Em nota divulgada depois da convenção, Psol e Rede afirmaram que o objetivo é a vitória de Lula ainda no primeiro turno. O documento também declarou “repúdio à ingerência externa dos Estados Unidos e outros países no processo eleitoral brasileiro” e defendeu uma resposta do governo brasileiro.

Filiados a ambos os partidos integram ou integraram o governo Lula. Pela Rede, Marina Silva ocupou o Ministério do Meio Ambiente e Mudança do Clima até abril deste ano. Já o Psol teve Sônia Guajajara no Ministério dos Povos Indígenas e, hoje, conta com Guilherme Boulos na Secretaria-Geral da Presidência.

Além de Lula: federação também apoia Haddad em São Paulo

Além da disputa presidencial, a federação confirmou apoio à candidatura de Fernando Haddad (PT) ao governo de São Paulo. A decisão foi tomada durante convenção estadual realizada em 26 de julho.

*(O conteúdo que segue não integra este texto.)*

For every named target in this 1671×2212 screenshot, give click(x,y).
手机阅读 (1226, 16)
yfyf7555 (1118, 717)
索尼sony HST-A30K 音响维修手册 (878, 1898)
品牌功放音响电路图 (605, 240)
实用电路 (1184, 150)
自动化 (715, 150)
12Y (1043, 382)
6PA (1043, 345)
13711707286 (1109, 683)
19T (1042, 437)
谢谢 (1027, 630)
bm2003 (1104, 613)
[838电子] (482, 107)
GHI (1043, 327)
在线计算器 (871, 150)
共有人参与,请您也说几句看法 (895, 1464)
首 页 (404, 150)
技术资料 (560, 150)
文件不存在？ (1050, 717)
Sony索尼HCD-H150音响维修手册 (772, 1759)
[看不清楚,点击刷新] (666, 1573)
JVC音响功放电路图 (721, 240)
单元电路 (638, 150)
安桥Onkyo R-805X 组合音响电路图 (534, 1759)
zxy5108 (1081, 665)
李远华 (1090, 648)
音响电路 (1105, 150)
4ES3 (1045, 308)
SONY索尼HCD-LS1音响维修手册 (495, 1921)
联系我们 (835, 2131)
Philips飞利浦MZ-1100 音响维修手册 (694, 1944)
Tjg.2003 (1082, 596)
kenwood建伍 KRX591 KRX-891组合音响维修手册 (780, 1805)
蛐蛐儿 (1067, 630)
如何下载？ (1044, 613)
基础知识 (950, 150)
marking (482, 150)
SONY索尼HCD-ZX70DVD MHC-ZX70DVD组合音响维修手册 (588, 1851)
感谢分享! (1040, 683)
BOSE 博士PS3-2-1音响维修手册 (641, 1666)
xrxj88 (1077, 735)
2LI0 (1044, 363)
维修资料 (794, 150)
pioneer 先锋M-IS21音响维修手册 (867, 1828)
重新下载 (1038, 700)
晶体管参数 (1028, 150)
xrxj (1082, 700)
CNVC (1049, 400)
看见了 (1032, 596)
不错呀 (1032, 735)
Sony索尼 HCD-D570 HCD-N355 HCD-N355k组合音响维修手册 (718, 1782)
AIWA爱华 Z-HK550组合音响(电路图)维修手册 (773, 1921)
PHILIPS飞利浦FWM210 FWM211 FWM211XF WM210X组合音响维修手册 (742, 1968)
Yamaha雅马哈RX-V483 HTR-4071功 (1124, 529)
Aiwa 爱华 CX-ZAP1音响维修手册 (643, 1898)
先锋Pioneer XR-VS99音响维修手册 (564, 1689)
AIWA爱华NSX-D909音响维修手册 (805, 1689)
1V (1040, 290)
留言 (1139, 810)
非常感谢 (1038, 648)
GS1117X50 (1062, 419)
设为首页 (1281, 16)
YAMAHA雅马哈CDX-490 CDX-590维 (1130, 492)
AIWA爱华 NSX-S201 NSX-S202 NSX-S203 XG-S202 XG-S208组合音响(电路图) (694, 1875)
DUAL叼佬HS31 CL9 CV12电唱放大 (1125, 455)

O encontro também confirmou 47 candidaturas para deputado federal e 66 para deputado estadual. A federação apoia Marina Silva (Rede) e Simone Tebet (PSB) para o Senado, além de ter indicado o vereador Djalma Nery (Psol) como suplente de Marina.

Durante a convenção paulista, lideranças defenderam a formação de uma frente ampla para enfrentar o governador Tarcísio de Freitas (Republicanos). Haddad afirmou que as diferenças entre os partidos aliados deveriam ceder a uma unidade.

Para ele, discordâncias “têm que dar lugar a uma unidade robusta, como às vezes a gente nunca teve, para derrotar a extrema-direita e poder voltar a divergir entre irmãos que querem o bem desse país”, declarou o petista.